(Saved data entries)
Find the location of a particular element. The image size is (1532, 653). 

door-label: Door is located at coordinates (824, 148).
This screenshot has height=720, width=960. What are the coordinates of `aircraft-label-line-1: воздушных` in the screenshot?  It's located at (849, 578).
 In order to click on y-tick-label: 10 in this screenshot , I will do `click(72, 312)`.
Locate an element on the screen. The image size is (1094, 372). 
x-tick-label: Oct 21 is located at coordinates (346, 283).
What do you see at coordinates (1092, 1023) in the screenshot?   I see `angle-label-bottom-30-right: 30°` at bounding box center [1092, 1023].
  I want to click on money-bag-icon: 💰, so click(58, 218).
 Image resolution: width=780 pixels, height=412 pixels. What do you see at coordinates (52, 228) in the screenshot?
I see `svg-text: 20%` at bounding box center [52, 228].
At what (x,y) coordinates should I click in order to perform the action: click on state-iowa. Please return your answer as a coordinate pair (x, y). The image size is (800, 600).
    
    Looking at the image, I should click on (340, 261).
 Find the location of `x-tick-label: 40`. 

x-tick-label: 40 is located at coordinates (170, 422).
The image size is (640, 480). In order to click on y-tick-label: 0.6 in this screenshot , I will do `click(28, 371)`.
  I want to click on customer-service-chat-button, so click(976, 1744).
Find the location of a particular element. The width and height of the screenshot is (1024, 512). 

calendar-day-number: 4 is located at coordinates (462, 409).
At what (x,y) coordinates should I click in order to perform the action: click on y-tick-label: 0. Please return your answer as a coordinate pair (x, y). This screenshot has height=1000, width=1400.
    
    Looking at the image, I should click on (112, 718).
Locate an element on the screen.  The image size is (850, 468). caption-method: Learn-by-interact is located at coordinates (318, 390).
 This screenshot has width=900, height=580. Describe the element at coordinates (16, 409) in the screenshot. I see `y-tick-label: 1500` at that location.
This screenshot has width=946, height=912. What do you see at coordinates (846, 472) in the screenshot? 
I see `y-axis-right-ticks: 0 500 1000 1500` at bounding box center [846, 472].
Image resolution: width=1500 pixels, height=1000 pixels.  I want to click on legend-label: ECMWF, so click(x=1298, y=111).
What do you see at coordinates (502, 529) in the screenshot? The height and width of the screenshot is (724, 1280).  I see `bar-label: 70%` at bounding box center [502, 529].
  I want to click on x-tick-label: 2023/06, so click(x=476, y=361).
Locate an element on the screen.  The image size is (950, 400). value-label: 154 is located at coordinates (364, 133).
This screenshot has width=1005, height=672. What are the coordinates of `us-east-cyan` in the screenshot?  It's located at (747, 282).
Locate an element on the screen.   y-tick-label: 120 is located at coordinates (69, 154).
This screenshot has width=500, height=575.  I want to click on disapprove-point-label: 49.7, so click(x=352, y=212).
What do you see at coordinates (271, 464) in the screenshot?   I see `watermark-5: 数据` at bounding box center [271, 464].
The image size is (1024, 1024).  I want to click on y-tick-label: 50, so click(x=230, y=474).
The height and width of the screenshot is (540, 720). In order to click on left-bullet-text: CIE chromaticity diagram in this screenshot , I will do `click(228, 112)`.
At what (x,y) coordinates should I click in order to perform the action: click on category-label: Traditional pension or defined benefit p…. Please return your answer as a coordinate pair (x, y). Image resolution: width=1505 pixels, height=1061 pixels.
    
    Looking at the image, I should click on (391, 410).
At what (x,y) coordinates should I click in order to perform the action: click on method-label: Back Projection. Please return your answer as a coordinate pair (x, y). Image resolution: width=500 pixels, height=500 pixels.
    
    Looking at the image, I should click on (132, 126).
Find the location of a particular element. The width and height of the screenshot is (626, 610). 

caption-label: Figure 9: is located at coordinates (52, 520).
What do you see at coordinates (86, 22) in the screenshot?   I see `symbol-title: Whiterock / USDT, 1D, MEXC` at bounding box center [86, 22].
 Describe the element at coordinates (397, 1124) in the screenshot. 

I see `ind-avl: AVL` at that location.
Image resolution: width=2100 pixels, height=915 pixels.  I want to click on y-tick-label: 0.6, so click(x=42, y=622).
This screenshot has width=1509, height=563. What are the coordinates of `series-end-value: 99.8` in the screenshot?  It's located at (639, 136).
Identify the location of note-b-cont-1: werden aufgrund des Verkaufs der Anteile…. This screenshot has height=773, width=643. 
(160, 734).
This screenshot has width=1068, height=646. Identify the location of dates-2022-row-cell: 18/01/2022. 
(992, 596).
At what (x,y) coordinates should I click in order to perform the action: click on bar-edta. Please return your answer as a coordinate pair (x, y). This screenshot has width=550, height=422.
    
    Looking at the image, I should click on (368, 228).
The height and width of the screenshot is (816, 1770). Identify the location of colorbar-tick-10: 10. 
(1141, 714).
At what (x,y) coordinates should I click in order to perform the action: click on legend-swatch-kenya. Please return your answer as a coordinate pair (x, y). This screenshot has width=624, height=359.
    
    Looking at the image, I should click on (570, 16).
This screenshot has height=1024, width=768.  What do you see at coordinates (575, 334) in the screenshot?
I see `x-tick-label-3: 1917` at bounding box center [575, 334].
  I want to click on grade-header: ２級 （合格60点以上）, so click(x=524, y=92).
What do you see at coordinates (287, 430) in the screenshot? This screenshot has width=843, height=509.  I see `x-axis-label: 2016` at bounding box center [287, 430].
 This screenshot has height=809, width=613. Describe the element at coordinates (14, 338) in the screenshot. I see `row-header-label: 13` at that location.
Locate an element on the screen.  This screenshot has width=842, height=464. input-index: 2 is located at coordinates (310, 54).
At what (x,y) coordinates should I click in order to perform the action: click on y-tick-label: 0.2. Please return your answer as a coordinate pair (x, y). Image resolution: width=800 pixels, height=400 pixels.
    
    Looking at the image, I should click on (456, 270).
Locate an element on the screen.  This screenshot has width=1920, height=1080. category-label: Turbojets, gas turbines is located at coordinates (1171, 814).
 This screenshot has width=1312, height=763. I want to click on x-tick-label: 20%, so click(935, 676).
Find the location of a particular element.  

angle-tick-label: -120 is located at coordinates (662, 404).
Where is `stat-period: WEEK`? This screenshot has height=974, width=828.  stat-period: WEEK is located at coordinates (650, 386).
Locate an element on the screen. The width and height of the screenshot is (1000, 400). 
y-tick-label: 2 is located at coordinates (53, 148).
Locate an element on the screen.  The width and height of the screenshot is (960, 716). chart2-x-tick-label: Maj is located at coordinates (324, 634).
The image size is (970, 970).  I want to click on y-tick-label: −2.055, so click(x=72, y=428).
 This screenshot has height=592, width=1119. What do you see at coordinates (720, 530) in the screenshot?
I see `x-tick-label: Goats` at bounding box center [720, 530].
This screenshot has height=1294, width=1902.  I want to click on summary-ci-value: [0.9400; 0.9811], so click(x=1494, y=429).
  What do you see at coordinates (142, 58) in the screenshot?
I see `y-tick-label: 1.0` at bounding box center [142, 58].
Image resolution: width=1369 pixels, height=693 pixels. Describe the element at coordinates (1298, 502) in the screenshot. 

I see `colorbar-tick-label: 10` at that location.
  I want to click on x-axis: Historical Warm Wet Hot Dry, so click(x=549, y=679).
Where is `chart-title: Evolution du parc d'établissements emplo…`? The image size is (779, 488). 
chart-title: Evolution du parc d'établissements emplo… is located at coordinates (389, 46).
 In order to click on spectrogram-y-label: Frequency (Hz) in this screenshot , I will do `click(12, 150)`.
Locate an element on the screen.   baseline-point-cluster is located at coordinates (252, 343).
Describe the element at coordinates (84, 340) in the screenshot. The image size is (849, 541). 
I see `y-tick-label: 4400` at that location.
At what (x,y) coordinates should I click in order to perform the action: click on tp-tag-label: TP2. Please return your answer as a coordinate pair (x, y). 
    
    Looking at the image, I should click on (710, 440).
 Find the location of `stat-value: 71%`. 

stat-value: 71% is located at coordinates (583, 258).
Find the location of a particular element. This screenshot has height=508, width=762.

■ Task item ■
From the listing above, copy out every line that contains the word "your", treating uppercase and lowercase as different.

■ Exercise output ■
At what (x,y) coordinates should I click in order to perform the action: click on state-iowa. Please return your answer as a coordinate pair (x, y). The image size is (800, 600).
At what (x,y) coordinates should I click in order to perform the action: click on y-tick-label: 0. Please return your answer as a coordinate pair (x, y). This screenshot has height=1000, width=1400.
At what (x,y) coordinates should I click in order to perform the action: click on category-label: Traditional pension or defined benefit p…. Please return your answer as a coordinate pair (x, y). Image resolution: width=1505 pixels, height=1061 pixels.
At what (x,y) coordinates should I click in order to perform the action: click on method-label: Back Projection. Please return your answer as a coordinate pair (x, y). Image resolution: width=500 pixels, height=500 pixels.
At what (x,y) coordinates should I click in order to perform the action: click on bar-edta. Please return your answer as a coordinate pair (x, y). This screenshot has width=550, height=422.
At what (x,y) coordinates should I click in order to perform the action: click on legend-swatch-kenya. Please return your answer as a coordinate pair (x, y). This screenshot has width=624, height=359.
At what (x,y) coordinates should I click in order to perform the action: click on y-tick-label: 0.2. Please return your answer as a coordinate pair (x, y). Image resolution: width=800 pixels, height=400 pixels.
At what (x,y) coordinates should I click in order to perform the action: click on tp-tag-label: TP2. Please return your answer as a coordinate pair (x, y). 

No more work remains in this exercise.